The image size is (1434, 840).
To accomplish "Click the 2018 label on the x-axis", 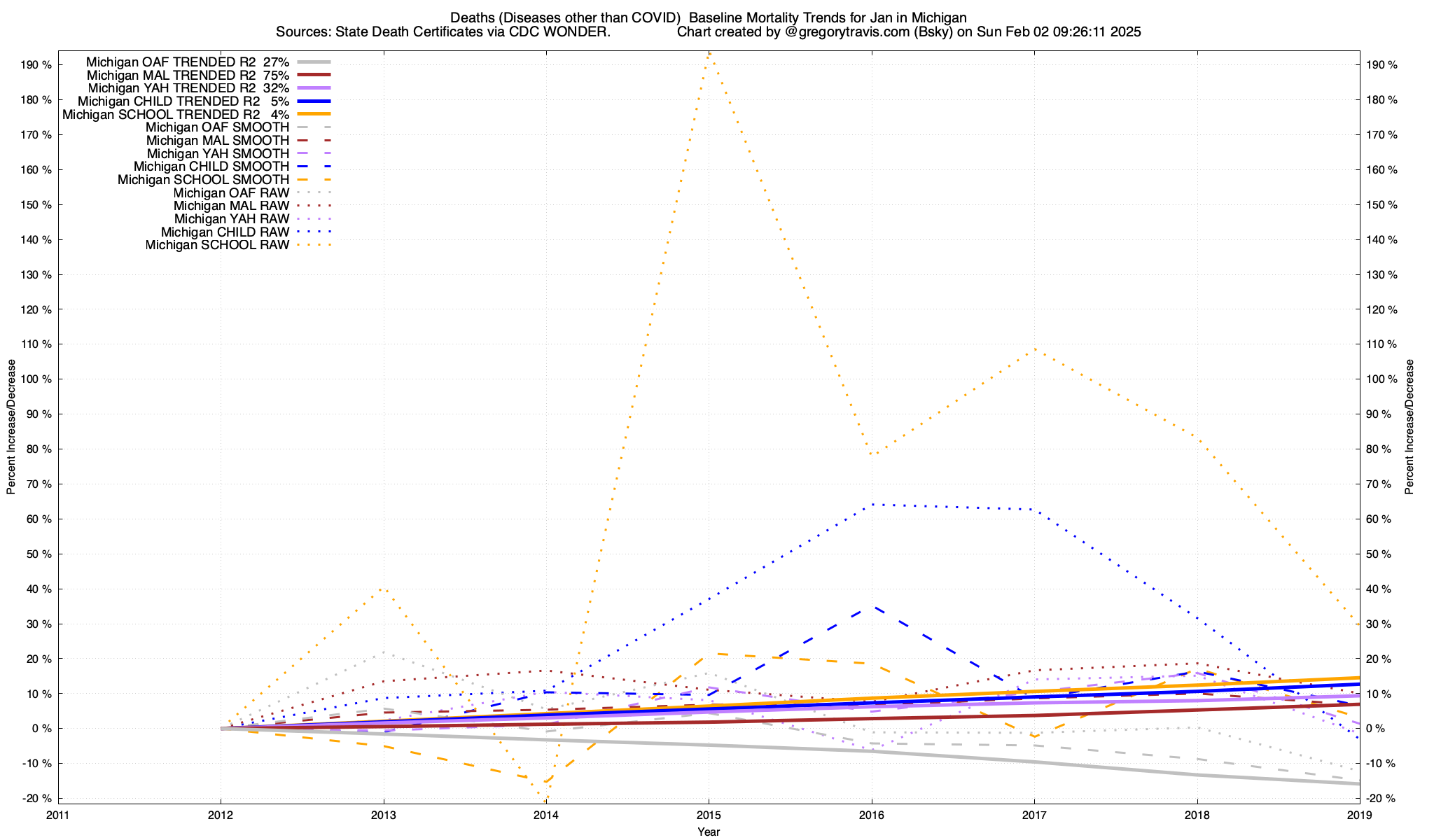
◇ ◇ ◇ ◇
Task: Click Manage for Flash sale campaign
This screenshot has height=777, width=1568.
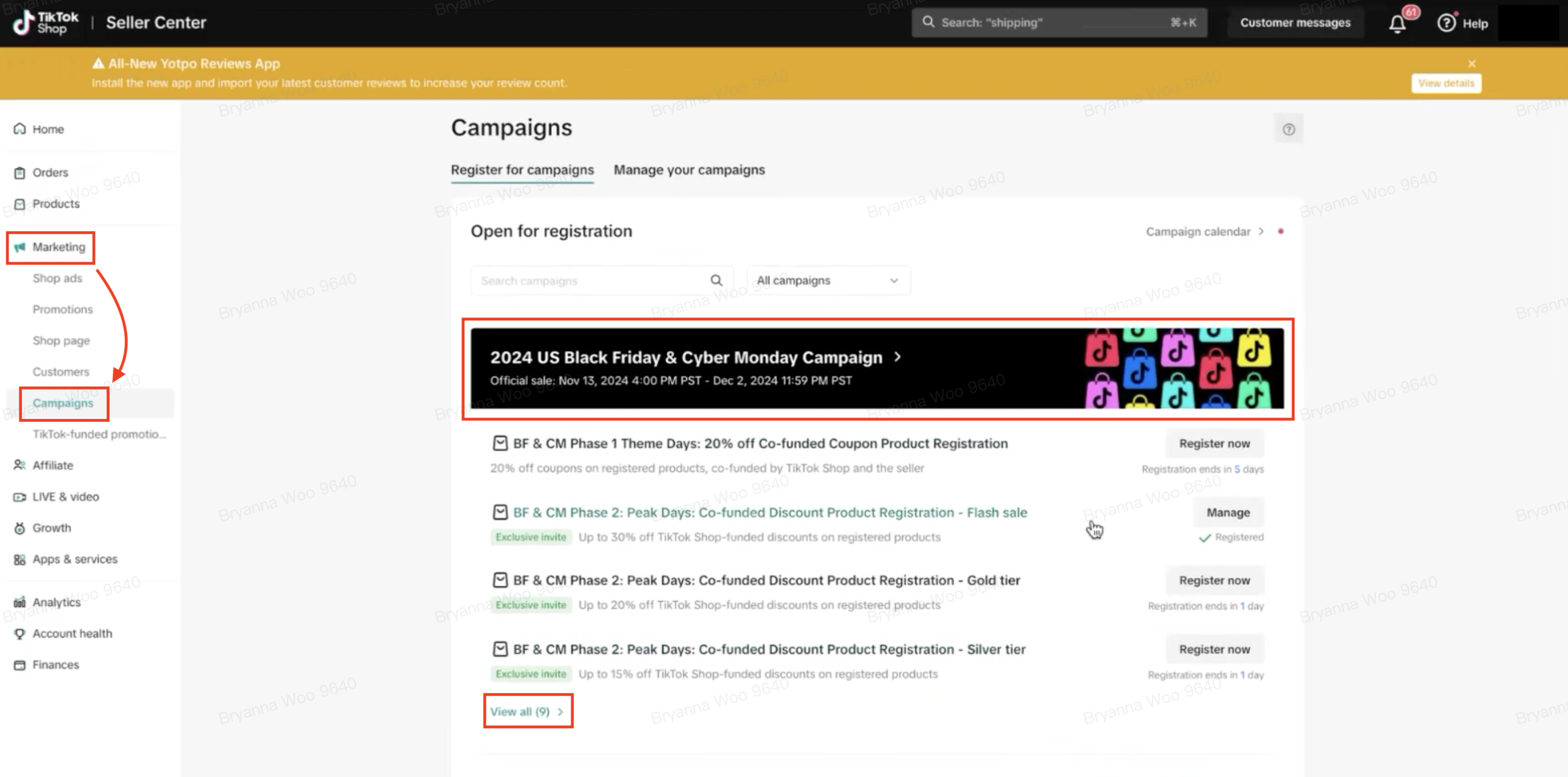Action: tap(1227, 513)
◇ ◇ ◇ ◇
-- What needs to be done --
Look above for the line containing "The image size is (1434, 840)." and the line containing "the 2018 label", then reproduce both and everything between them exactly, pictures omitted.

-- Solution to this problem --
The image size is (1434, 840).
To accomplish "Click the 2018 label on the x-axis", 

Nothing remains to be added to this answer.